Pittsburgh plans to convene a working group in the next few days to examine how police handle domestic violence calls, a meeting spurred by a woman who was found slain in her Larimer home less than 24 hours after officers responded to her 911 call.
Ka'Sandra Wade, 33, placed the call on New Years' Eve but the call was disconnected after an emergency operator heard a commotion. Officers responded to her home but left after her boyfriend, who is believed to have killed her, turned them away.
In a letter to city council, Mayor Luke Ravenstahl said the working group will examine current bureau policies as they pertain to domestic violence calls. Though Wade's call to 911 was classified as "unknown trouble," her estranged boyfriend, Anthony Brown, had a history of threatening her.
"In the wake of this event, the family, friends and coworkers of the victim have expressed a desire to review existing laws and to recommend new laws and regulations in an effort to ensure incidents like this never happen again," the mayor wrote.
"I propose that this group conducts a comprehensive review of best practices from around the country ... This study will focus on efforts to both curb domestic violence, as well as the way officers interact with the public during individual encounters."
The mayor's efforts come in the wake of two other calls for changes in the law.

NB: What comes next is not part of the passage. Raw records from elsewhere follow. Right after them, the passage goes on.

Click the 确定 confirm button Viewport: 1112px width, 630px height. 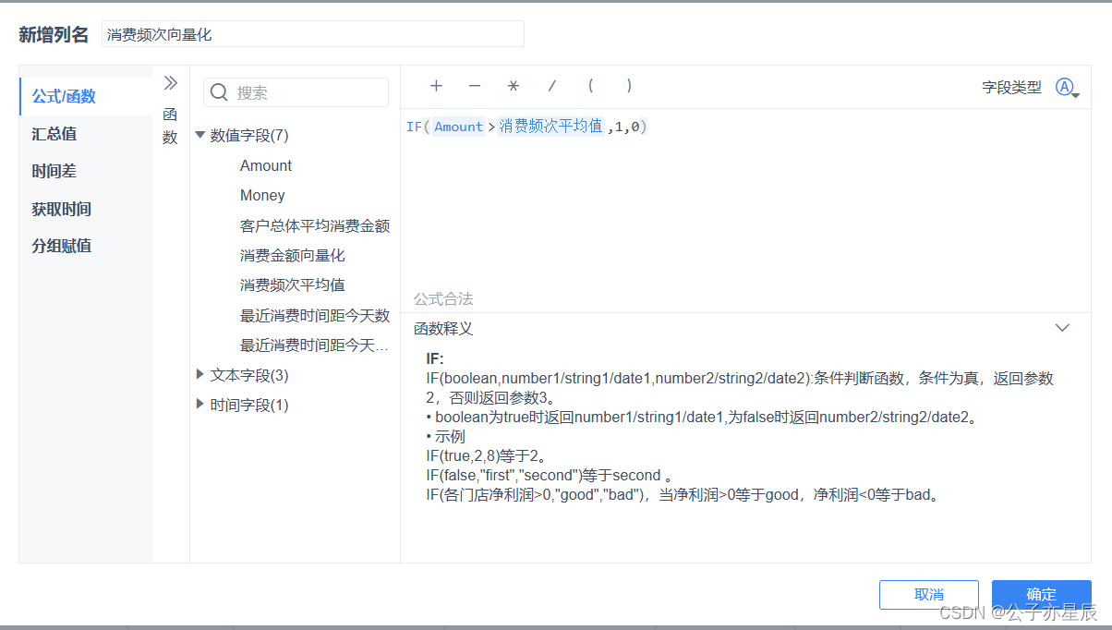pyautogui.click(x=1041, y=595)
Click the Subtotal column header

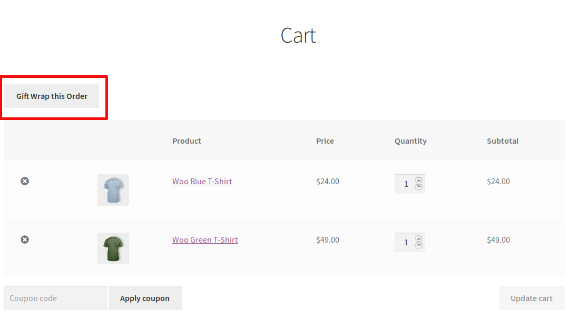503,141
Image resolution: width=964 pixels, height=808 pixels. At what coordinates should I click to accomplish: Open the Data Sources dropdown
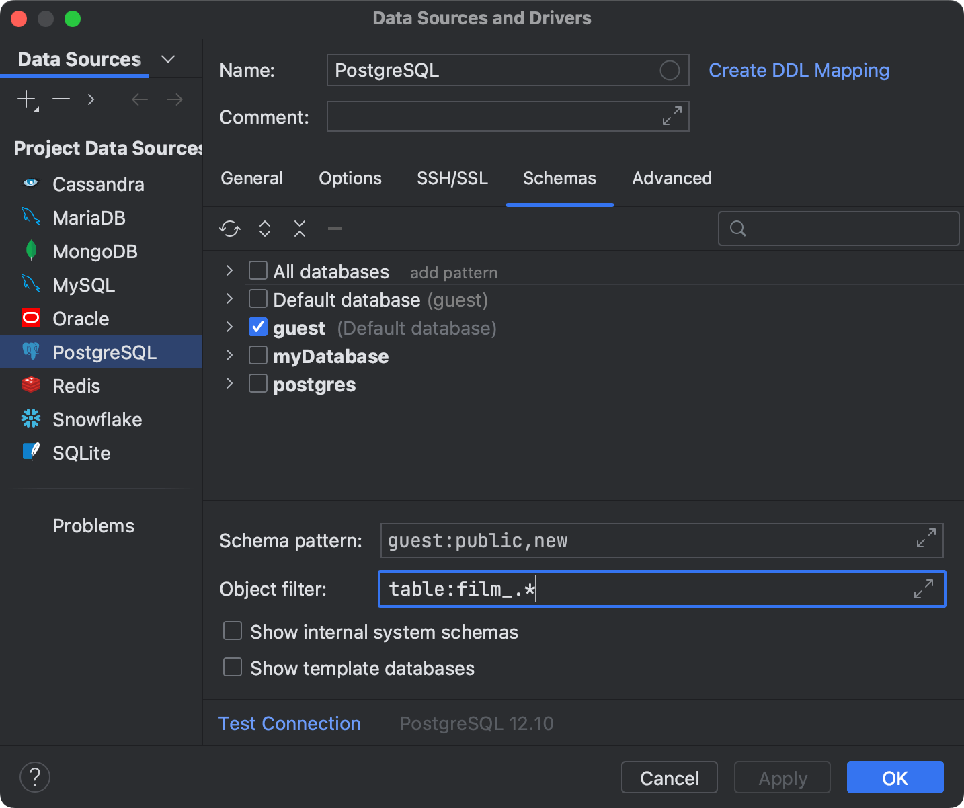[x=168, y=59]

On Saturday, Action United, Wade's former employer, staged a rally and announced its intention to start a focus group of domestic violence victims to formulate recommendations for a new law. They planned to write new legislation with the help of the Women's Law Project and name it "Ka'Sandra's Law."

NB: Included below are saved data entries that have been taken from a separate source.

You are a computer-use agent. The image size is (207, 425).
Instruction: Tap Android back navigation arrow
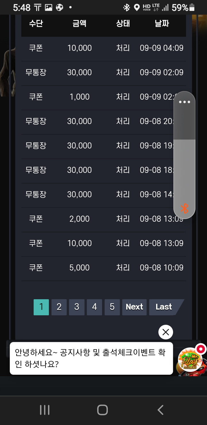click(160, 410)
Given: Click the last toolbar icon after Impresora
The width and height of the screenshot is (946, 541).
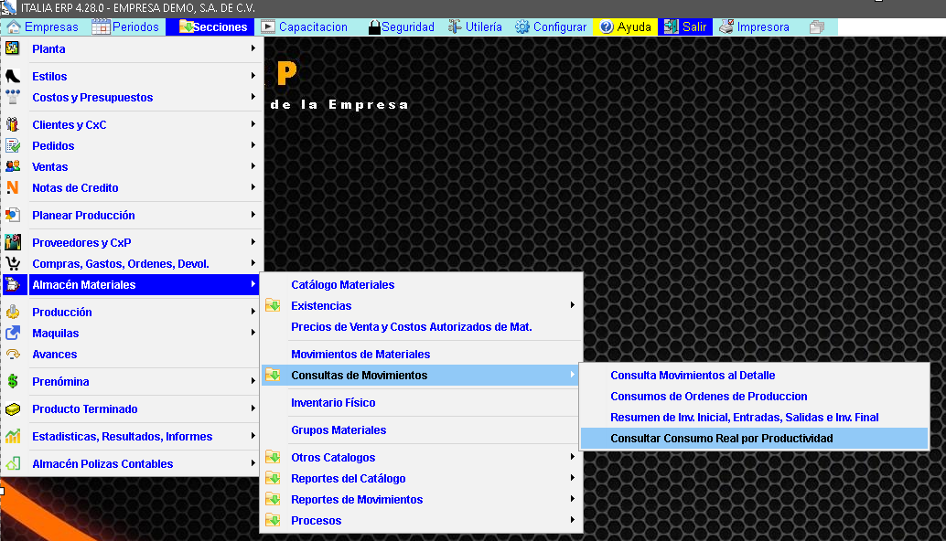Looking at the screenshot, I should point(817,27).
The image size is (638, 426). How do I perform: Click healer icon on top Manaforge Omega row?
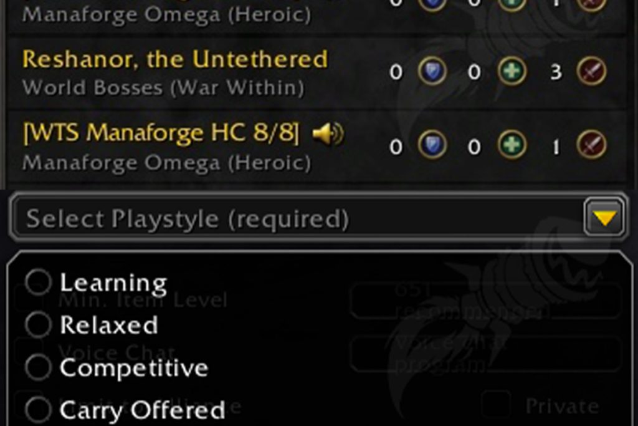(512, 4)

On Tuesday, Councilman Ricky Burgess introduced legislation that would require the police bureau to receive training in the Lethality Assessment Program, a protocol piloted in Maryland that standardizes how police should interact with domestic violence victims. In some cases, it calls for them to give the victim a questionnaire to determine their risk for homicide or serious injury. If the risk is serious, the protocol calls for the officer to encourage the victim to seek help through a domestic violence hotline and, in some cases, places the call for them.
In his letter to council, Mr. Ravenstahl said he supported Mr. Burgess' efforts.
"Your interest in addressing these issues is commendable, and I write to extend you the full resources of my administration," he wrote.